How complicated can downloadable customizable stickers be? Signal encrypts each sticker ‘pack’ with an encrypted key. The key is shared between users when a user wants to install new stickers on their phone. Signal’s server can’t identify the stickers, their creator nor their sender.

For group messaging, Signal teamed up with Microsoft Research. Signal uses anonymous credentials that let a server gatekeep group members without learning the members' identities.

Signal acknowledged the need for a non phone number identifier in 2014. The technical infrastructure isn’t there yet. Secure Value Recovery is being touted as a potential solution:

Secure Value Recovery

Allows users to create address books on a Signal server. The address book is encrypted with a key stored in the SGX secure enclave. The enclave is meant to hide certain data from the rest of the server’s OS.

Signal Has a Fix for Apps' Contact-Leaking Problem. Andy Greenberg. www.wired.com . Sep 26, 2017.

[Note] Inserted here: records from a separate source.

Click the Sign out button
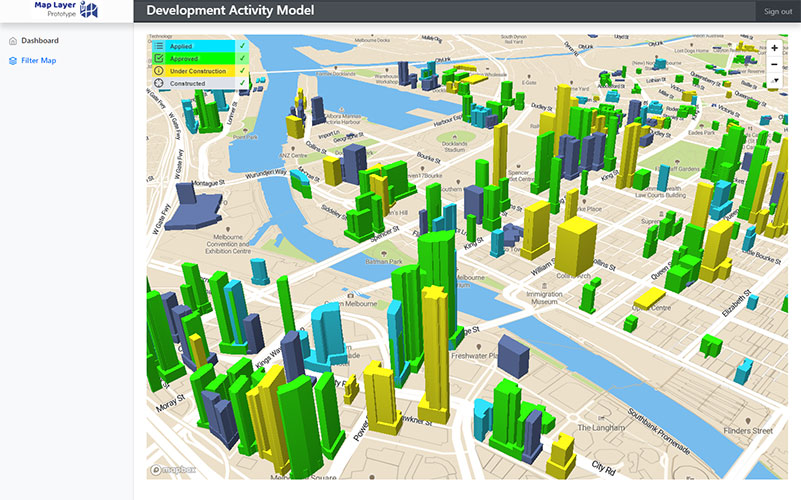pyautogui.click(x=777, y=11)
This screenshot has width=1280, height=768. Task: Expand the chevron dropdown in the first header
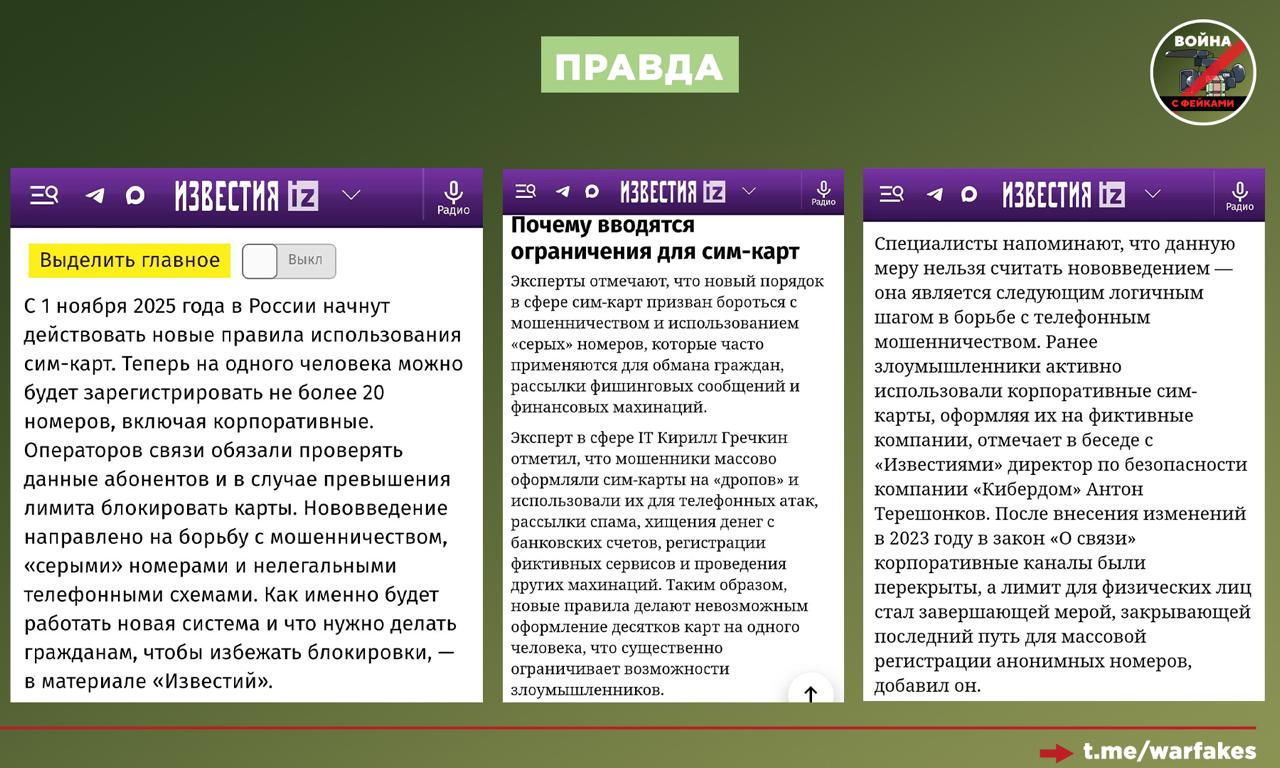(351, 195)
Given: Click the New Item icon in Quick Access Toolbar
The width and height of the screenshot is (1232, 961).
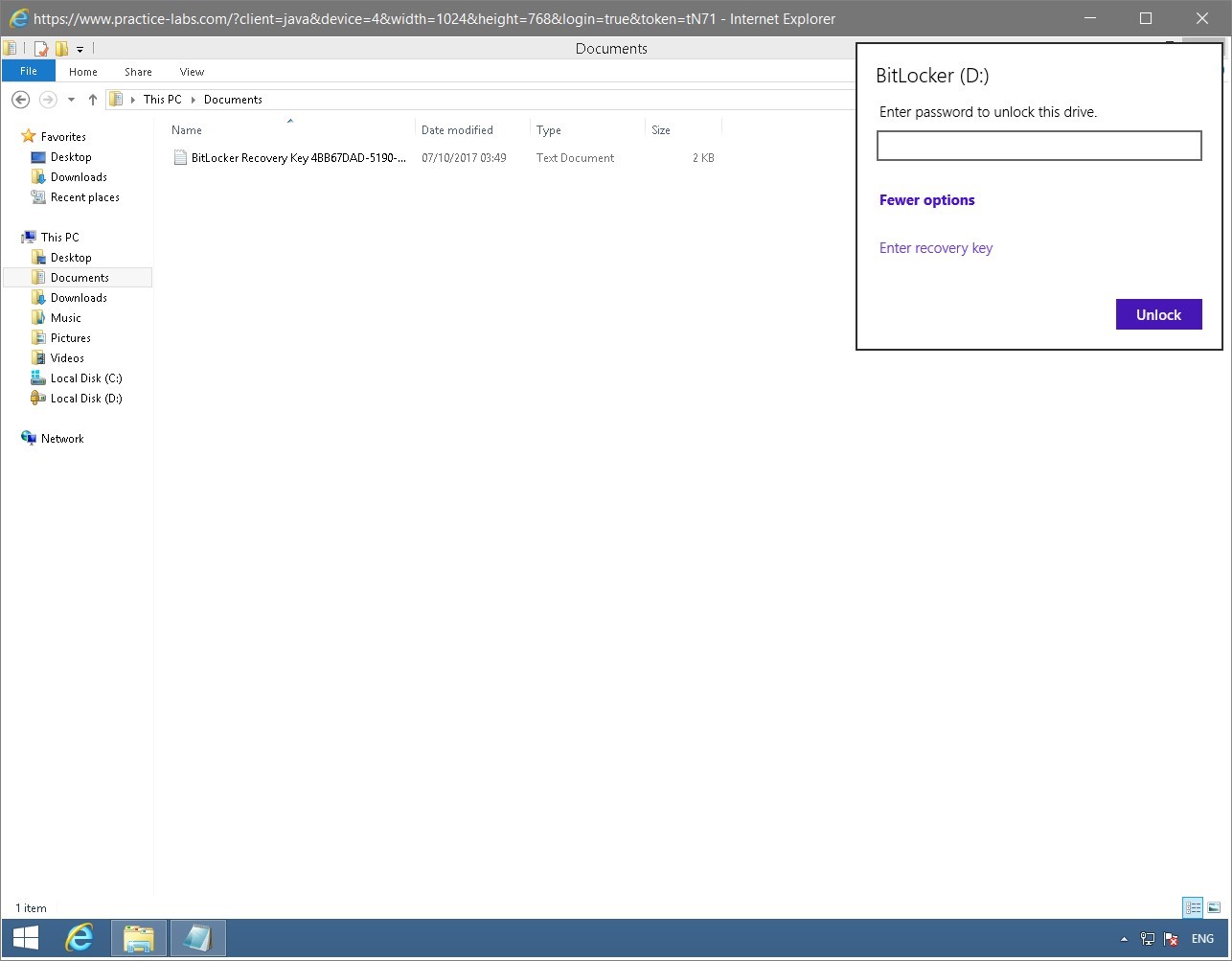Looking at the screenshot, I should pos(41,47).
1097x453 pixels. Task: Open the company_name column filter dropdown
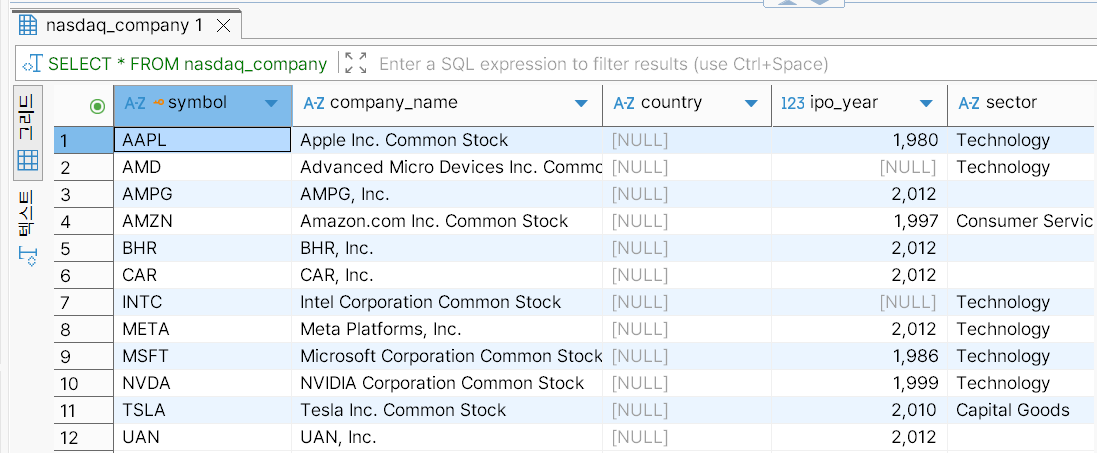pos(582,104)

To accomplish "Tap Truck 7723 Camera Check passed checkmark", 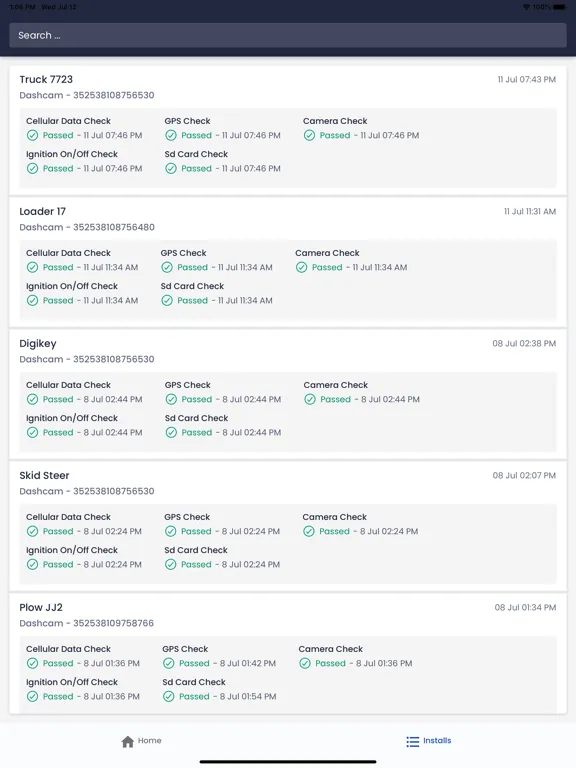I will 309,135.
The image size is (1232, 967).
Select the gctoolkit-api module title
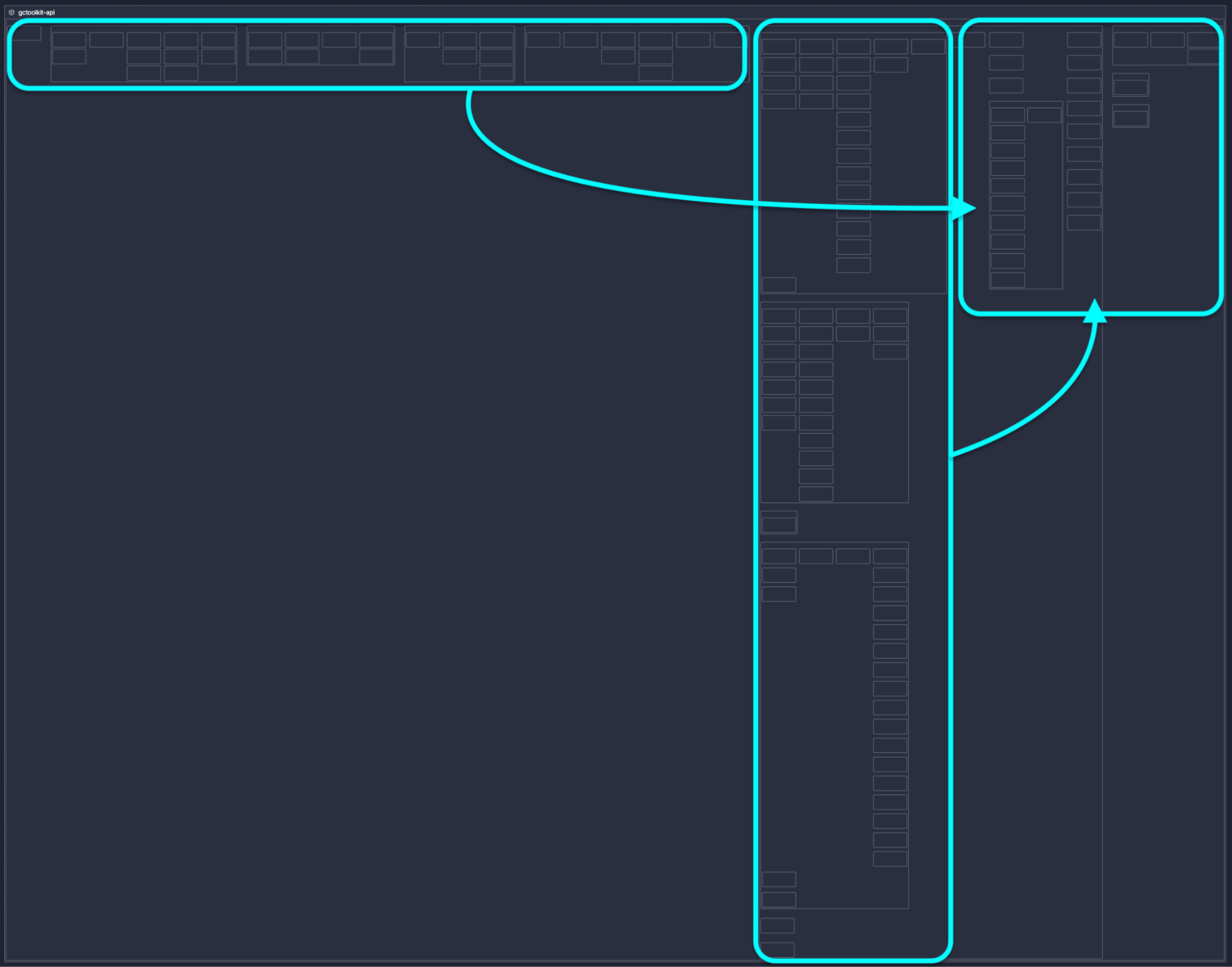(x=36, y=12)
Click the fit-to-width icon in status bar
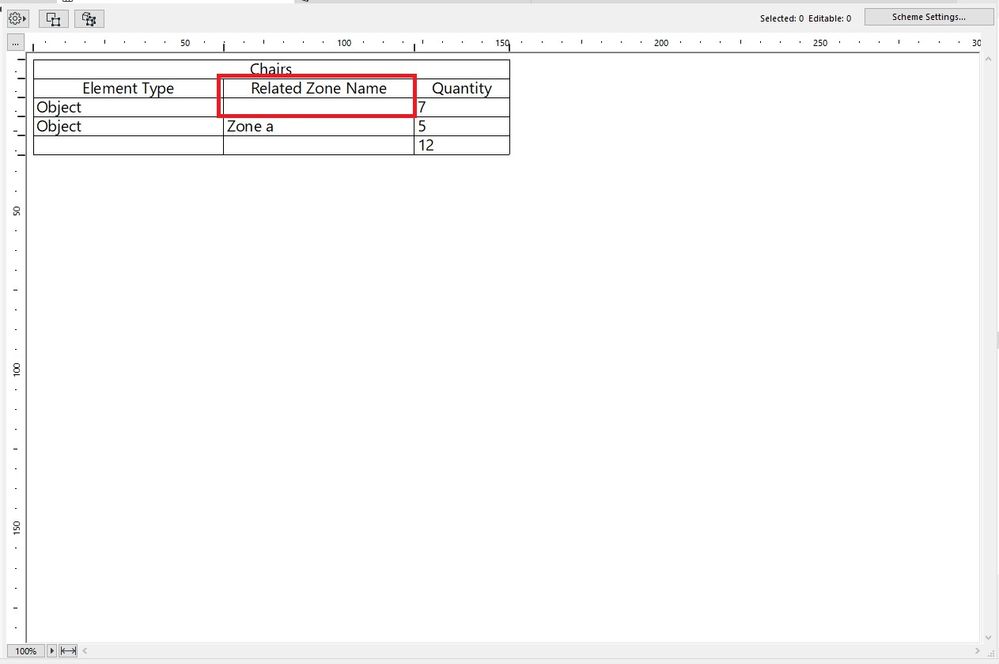Image resolution: width=999 pixels, height=664 pixels. (66, 650)
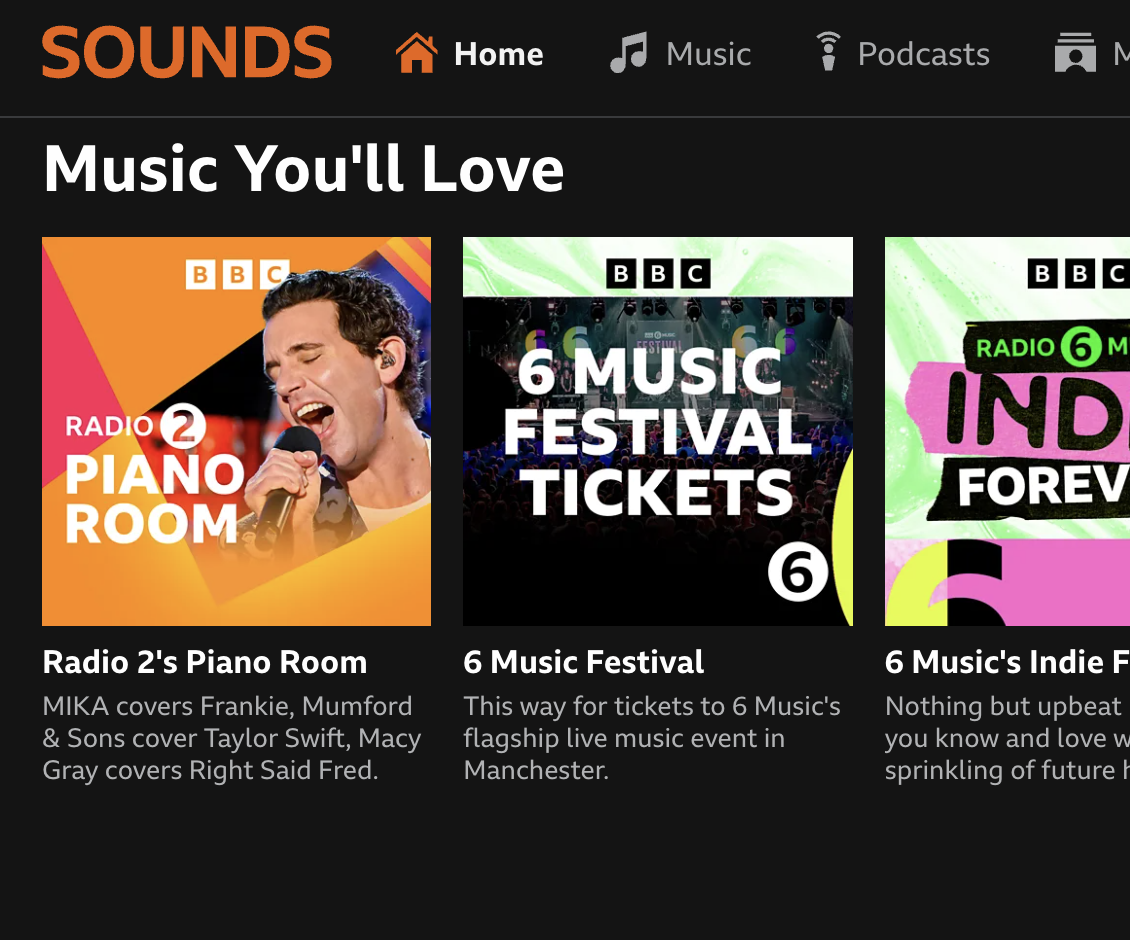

Software Guard Extensions (SGX) is an Intel processor feature. The enclave runs code that the rest of the OS can’t alter. This code is signed with a unique key controlled by Intel. The signature can be used to verify that the code in the enclave hasn’t been tampered with.

User shares contacts with Signal. In the secure enclave, Signal compiles a list of known Signal-using contacts. Signal’s open-source server code is designed to immediately erase the address book info after processing it. Signal users can check that this code hasn’t been changed to somehow store the data instead.

HN: Many cryptographers don’t believe SGX will be technologically reliable anytime soon.

Intel SGX is Vulnerable to Load Value Injection

LVI - Hijacking Transient Execution with Load Value Injection. Jo Van Bulck. lviattack.eu . lviattack.eu . Mar 10, 2020.

Poison a hidden processor buffer with attacker values.

Induce a faulting or assisted load in the victim program.

The attacker’s value is transiently injected into code gadgets following the faulting load in the victim program. In this short period, an attacker can arbitrarily hijack the control and data flow.

Side channels may leave secret-dependent traces, before the processor detects the mistake and rolls back all operations.